Il s'apprêtait – je le compris à son détachement – à m'exposer de nouveau une théorie de base dont la facilité et l'évidence lui provoquaient un certain ennui.

« Voyez-vous, commença-t-il, toutes nos conceptions de la réalité sont fondées sur des observations stables. Depuis tout petits, nous voyons la balle retomber sur le sol, et nous en inférons intuitivement la loi de la gravitation. Au cours de notre enfance, nous avons ainsi réalisé grâce à nos sens des milliers d'expériences, et chacune a confirmé les précédentes, les complétant ou les nuançant quelque peu, mais jamais bien fondamentalement et de moins en moins. C'est ainsi qu'un enfant s'adapte à toute condition nouvelle de son environnement tant qu'il n'a pas été longtemps maintenu dans un environnement stable. Il y a des adolescents qui, battus depuis leur plus jeune âge, considèrent que les coups qu'il reçoivent font partie d'une sorte d'ordre naturel des choses. C'est une règle psychologique fondamentale chez les jeunes enfants qu'ils tâchent toujours premièrement à distinguer les règles de leur environnement. On peut parier que si vous éleviez un bébé en condition d'apesanteur, sa conception de la réalité – et de la mobilité – serait bien différente de celle que reçoit celui qui a l'habitude de vivre sur la terre. »

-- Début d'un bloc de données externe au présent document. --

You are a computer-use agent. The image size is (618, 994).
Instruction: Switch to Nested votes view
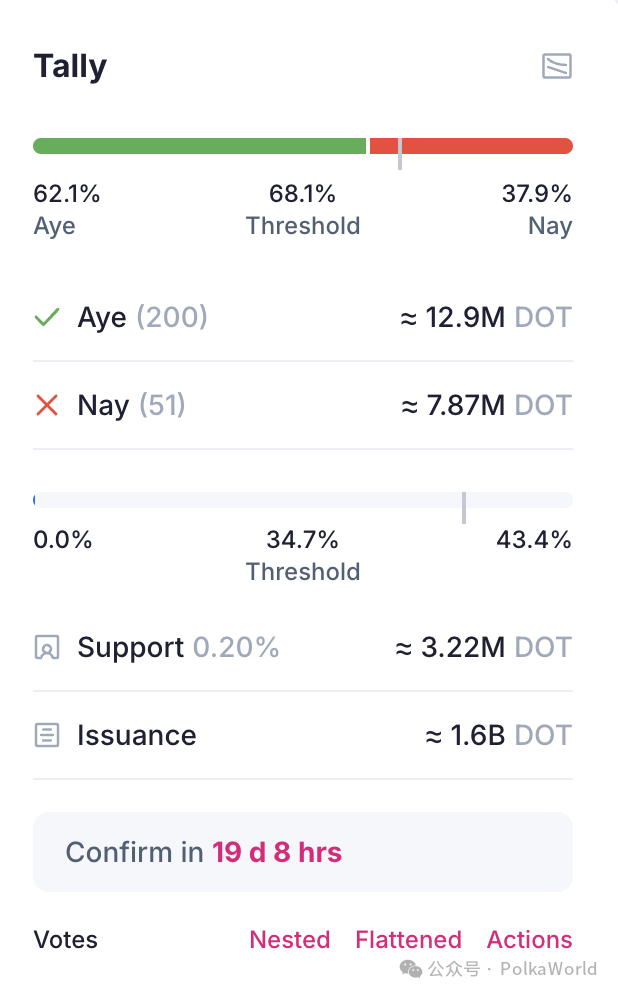coord(289,940)
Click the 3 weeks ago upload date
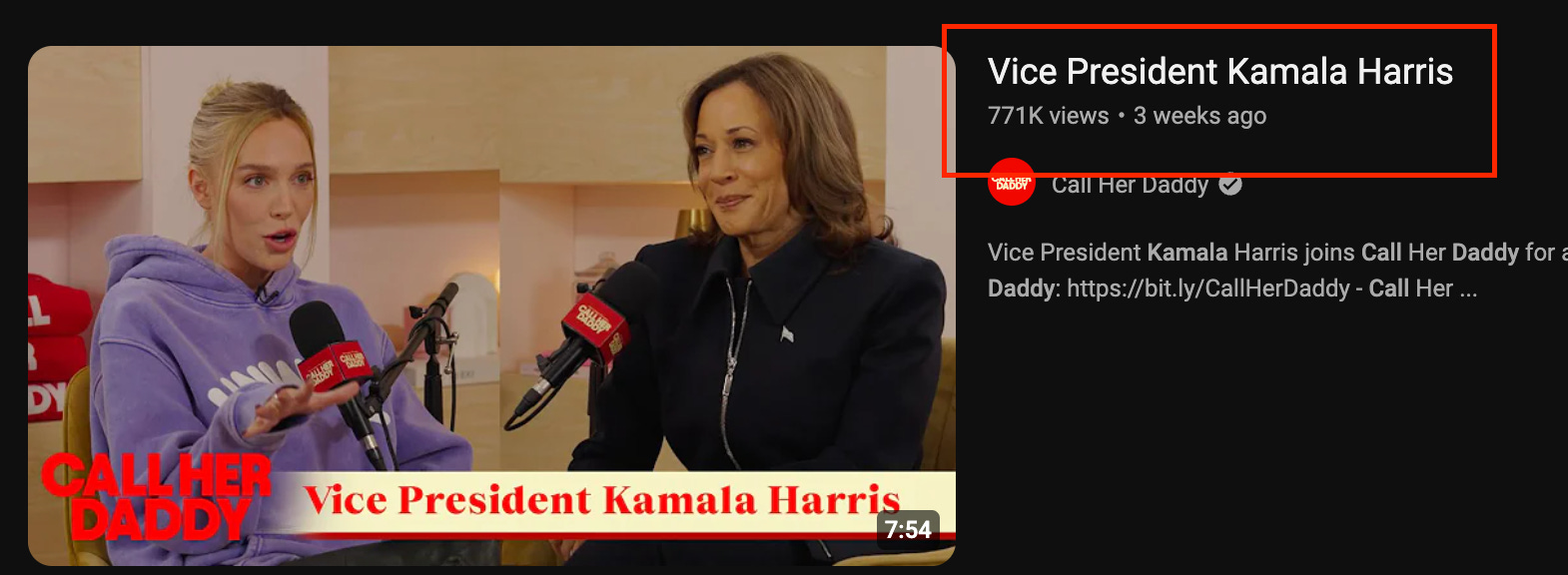The width and height of the screenshot is (1568, 575). tap(1199, 116)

Il fit une pause. Tout était clair. Il reprit.

« Or, il est une règle quasiment immuable chez l'homme, c'est que, passé un certain degré de maturation, il ne peut plus s'adapter à un changement profond de son environnement sans en tirer quelque espèce de trouble mental. Il faut que vous compreniez cela : la condition essentielle de la santé de l'esprit humain adulte, c'est la permanence des lois du milieu dans lequel il vit. »

Je plissai les yeux. Inutile, pensais-je, de chercher pour l'instant le rapport avec le reste, mais l'exposé allait vite, et j'étais résolu à bien tout comprendre.

Il vit ma difficulté.

« Imaginez, par exemple, que tout à coup le verre que je tiens dans ma main se mette à s'élever dans les airs : peut-être qu'un très jeune enfant en rirait, considérerait simplement ce phénomène comme une nouvelle facette de sa réalité, mais vous, vous en tireriez un trouble, il vous faudrait y trouver une explication qui puisse s'accorder avec toutes les lois déjà connues de votre univers. Il serait hors de question, pour vous, que les lois mêmes puissent changer : cela vous rendrait fou d'une manière ou d'une autre.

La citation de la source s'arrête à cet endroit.